For example, Monopoly is a game, and I own a copy of it. When I am playing it, I am playing a what of Monopoly? I'm looking for a word that highlights that the game is in progress and differentiates it from the concept of the game.
From the Free Dictionary:
2. a. A competitive activity or sport in which players contend with each other according to a set of rules: the game of basketball; the game of gin rummy.
b. A single instance of such an activity: We lost the first game.
To indicate in progress just use present continuous tense:
"We can't come outside right now, we're playing a game of Monopoly."
A round is one word that is used.
For those unfamiliar with the use of round, see:
Oxford English Dictionary
VII. A period or bout of play at a game or sport, and related senses.
34. a. summary: a game of cards = a round of cards
b. summary: refers to a round (=game) of golf
c. gen. A bout of play at a game, sport, or contest; (in early use) spec. a bout of fisticuffs. Also in extended use.
1962 E. Albee Who's Afraid of Virginia Woolf? (1965) ii. 85 We'll play a round of Get the Guests. How about that? How about a little game of Get the Guests?
1994 Rotarian Sept. 4/1 Planning a visit to a sister club in the Philippines, and playing a round of mah jong, were far from regular, bland tourist staples.

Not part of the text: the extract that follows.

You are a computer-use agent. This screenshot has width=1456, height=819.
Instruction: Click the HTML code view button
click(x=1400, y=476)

2009 M. Herczog Frommer's New Orleans 2009 xi. 277 Enjoy some shepherd's pie, wash it down with a sample of the nice selection of beers on tap, play a round of pool or darts.
THUS: a round of Monopoly
You may not say it like that, but me and my kind do.
Hmm... "round" has other meanings within the context of a game. I agree that the term "game" can be used to refer to one instance of play, however if you need to differentiate between "game" (the collection of rules and/or objects) and "game" (the instance of play), then I think the most appropriate term is "session".

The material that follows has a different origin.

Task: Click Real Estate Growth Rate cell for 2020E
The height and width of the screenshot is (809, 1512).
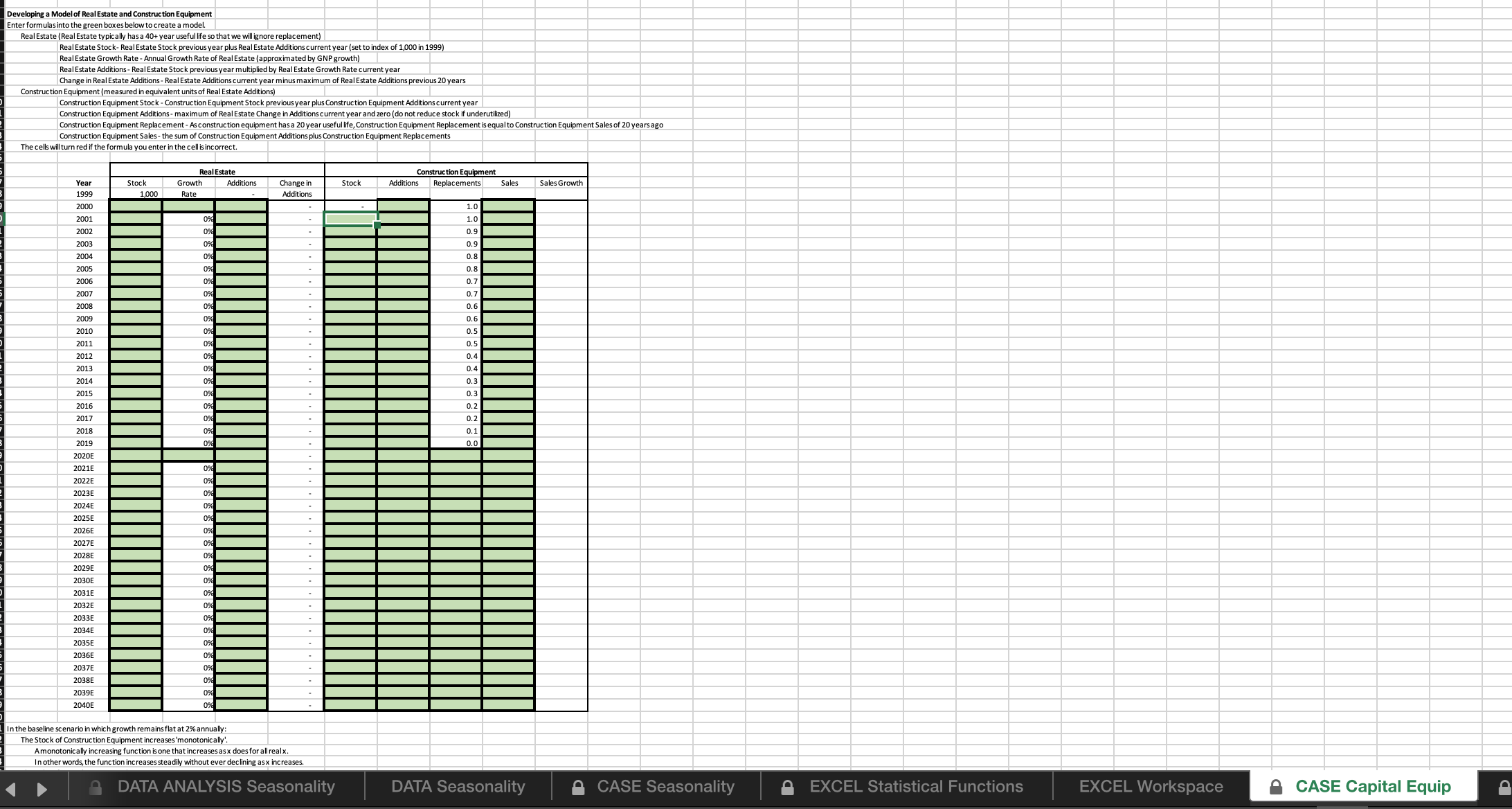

As has already been mentioned, a game of Monopoly is the term we often used. You could also say "We were playing monopoly." A game consists of several turns.
The article used and the context is what differentiates. "A game of Monopoly" refers to a round/match of "the game Monopoly." However, if you are referring to a specific instance of the game, you would go back to using "the" as in "Mark won the game of Monopoly that we played yesterday when I landed on his Illinois that had a hotel on it."
I'd be comfortable calling this a run of a game. "Bill won the last run of Monopoly" sounds perfectly natural to me. This usage comes from the form of the word meaning "a journey, especially one taken repeatedly", making it particularly effective for differentiating between multiple distinct game playing sessions. This might also qualify playthrough for the same reasons.
These terms only work for games with a well-defined beginning, middle, and end. However, some video games for example are "sandbox" style, open-ended experiences with no specific end. Referring to a session of play for such games as a "run" or "playthrough" wouldn't make sense, as the point of these games is to have a unique journey each time you play them, not to repeat a journey.
One can sometimes see "a play of the game". This may be rare compared to the other answers we have seen here.
A game of chance offers the following odds and payoffs. Each play of the game costs $200, so the net profit per play is the payoff less $200.